About this task
Whenever a line contains the string "pixels", copy it out of the entries.

Source data
▽
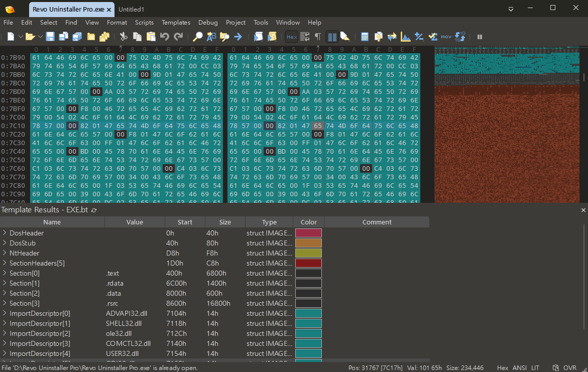Expand the DosHeader tree row
Screen dimensions: 588x372
tap(5, 233)
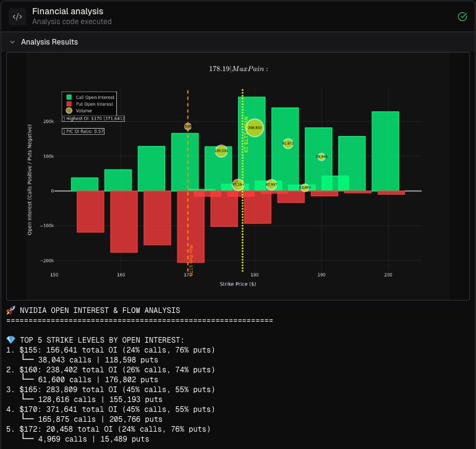Click the Highest OI: $170 annotation box
Screen dimensions: 476x449
click(93, 118)
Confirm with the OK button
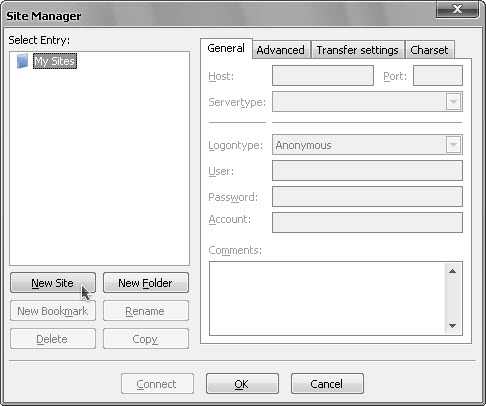The image size is (486, 406). [242, 384]
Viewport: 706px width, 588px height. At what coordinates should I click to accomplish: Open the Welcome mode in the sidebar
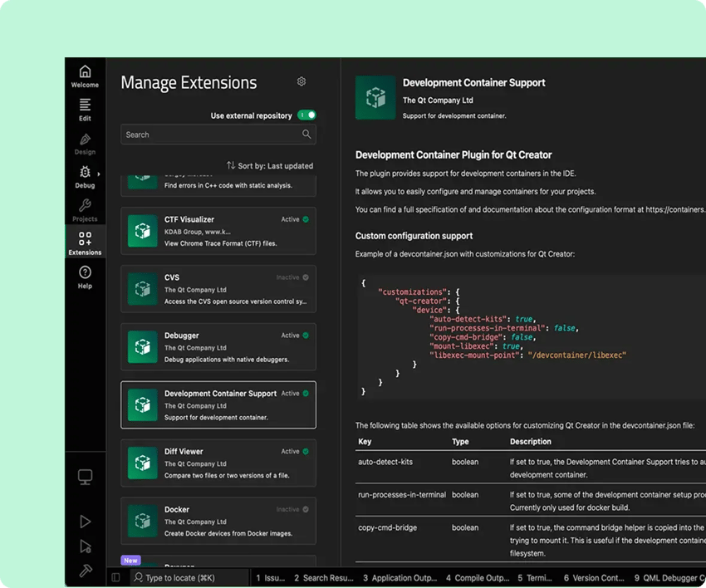point(85,71)
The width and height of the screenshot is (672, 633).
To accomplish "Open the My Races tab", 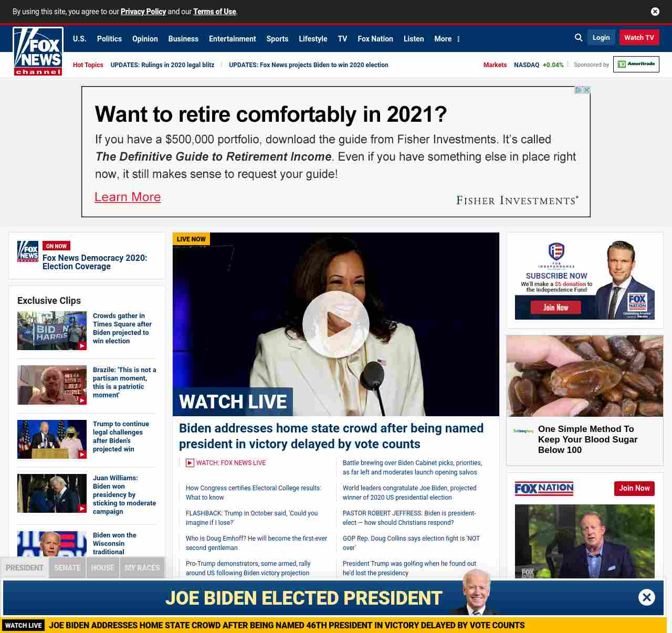I will tap(142, 568).
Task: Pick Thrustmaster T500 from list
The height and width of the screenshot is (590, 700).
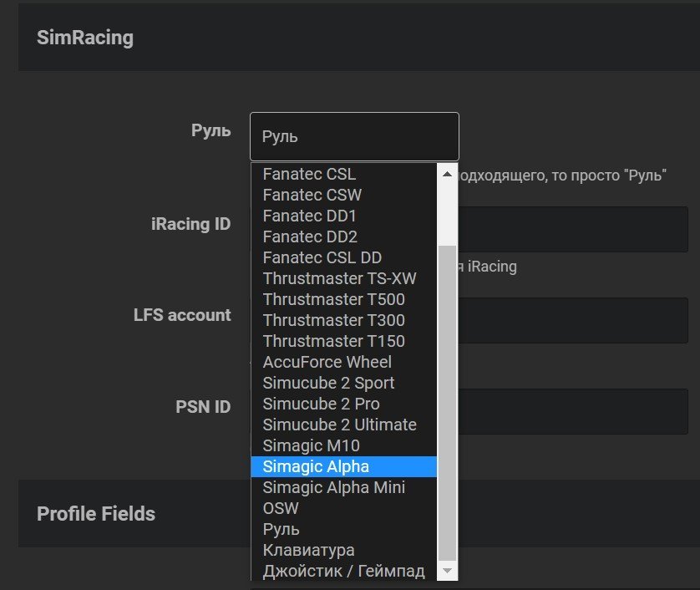Action: [333, 299]
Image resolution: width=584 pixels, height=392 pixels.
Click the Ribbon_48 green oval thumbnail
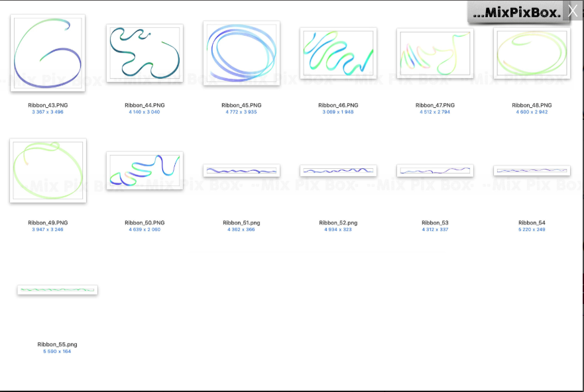[x=532, y=53]
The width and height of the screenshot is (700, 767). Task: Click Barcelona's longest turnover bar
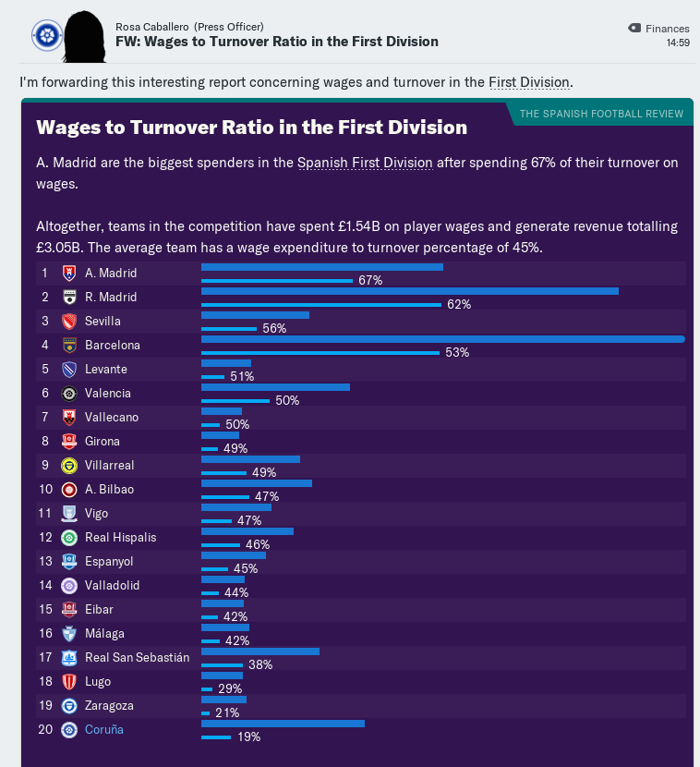pyautogui.click(x=442, y=339)

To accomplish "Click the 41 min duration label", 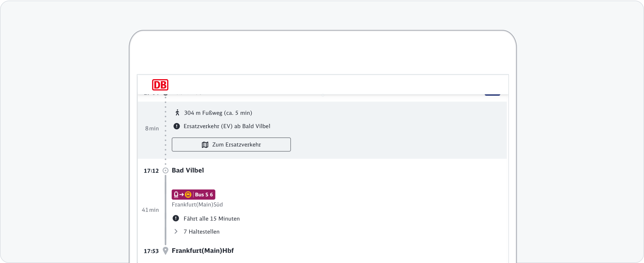I will (x=150, y=210).
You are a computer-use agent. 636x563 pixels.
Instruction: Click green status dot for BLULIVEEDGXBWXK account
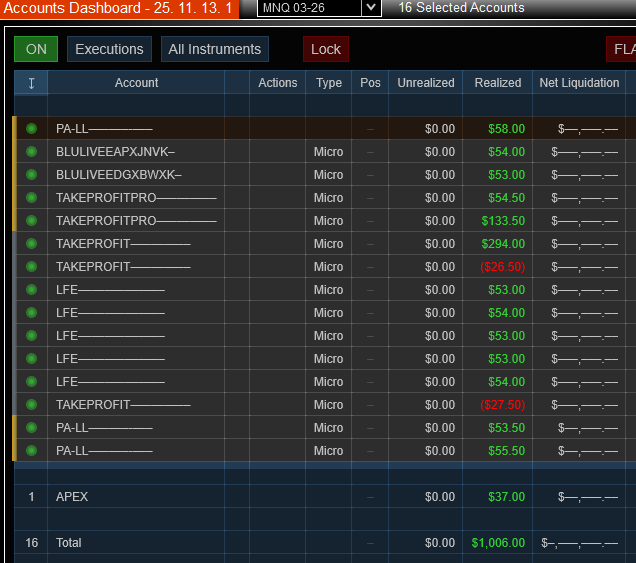click(x=31, y=175)
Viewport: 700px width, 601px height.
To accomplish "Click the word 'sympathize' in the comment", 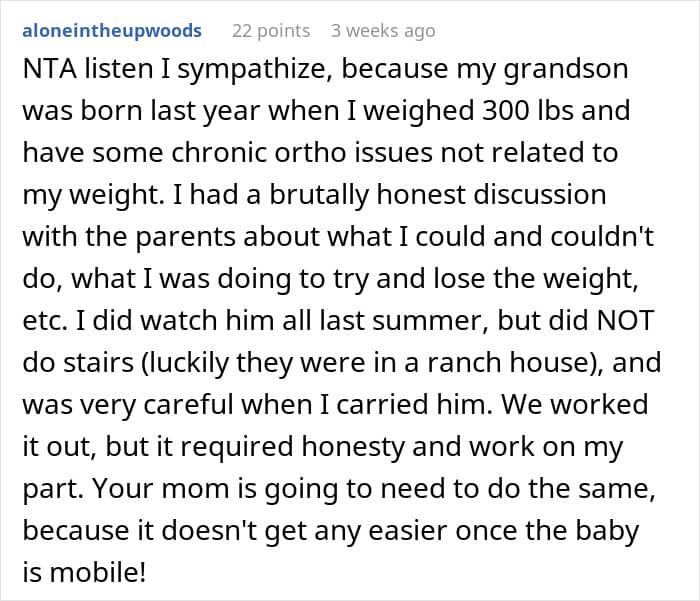I will point(254,71).
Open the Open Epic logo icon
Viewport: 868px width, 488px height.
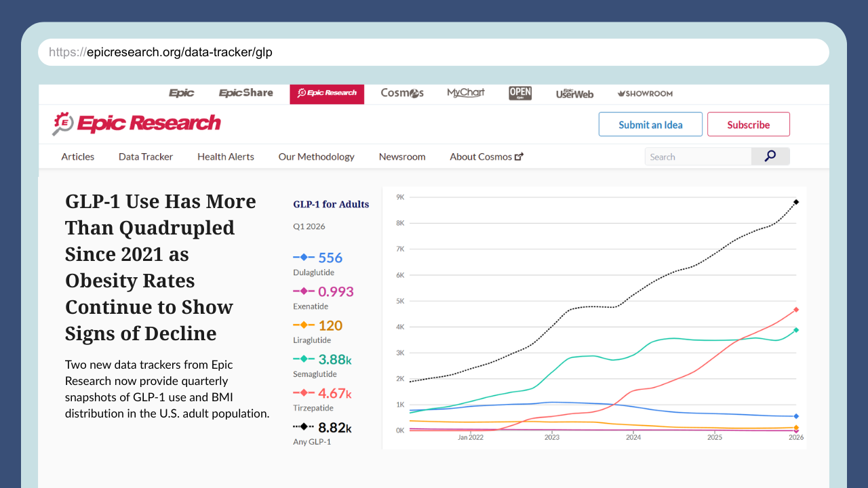(x=520, y=94)
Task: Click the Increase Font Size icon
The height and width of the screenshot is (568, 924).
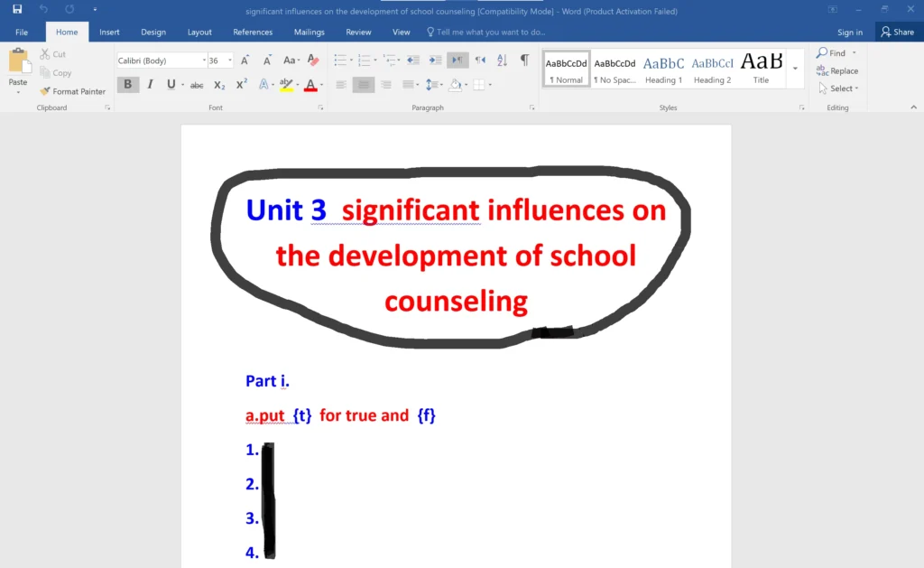Action: click(244, 60)
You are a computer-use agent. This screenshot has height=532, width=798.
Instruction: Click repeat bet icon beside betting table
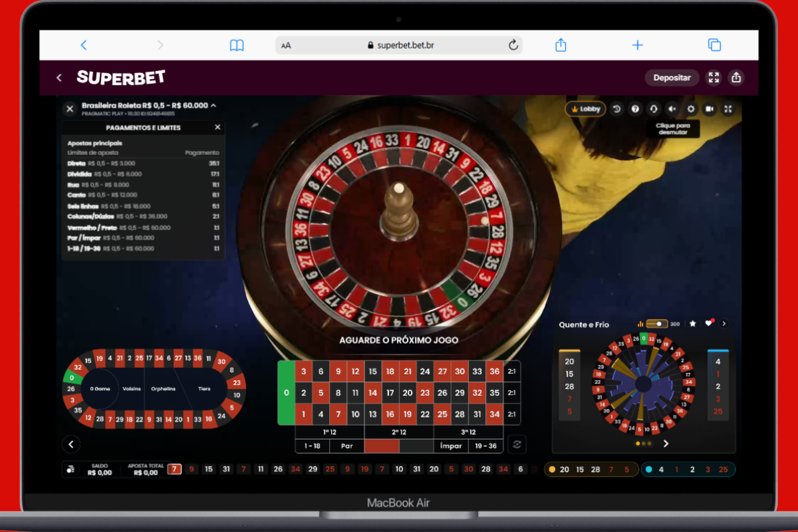coord(516,444)
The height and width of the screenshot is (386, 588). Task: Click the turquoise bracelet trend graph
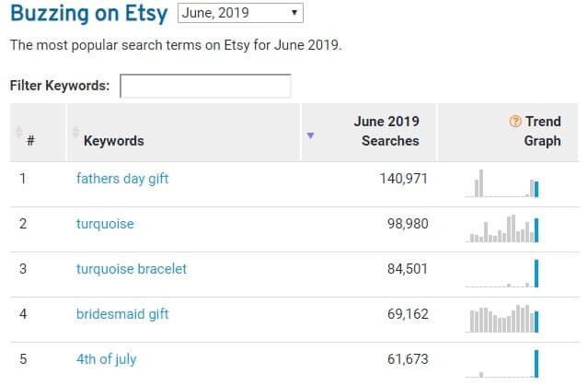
△
Exercise answer
Image resolution: width=584 pixels, height=392 pixels.
You are a computer-use agent. 636x563 pixels.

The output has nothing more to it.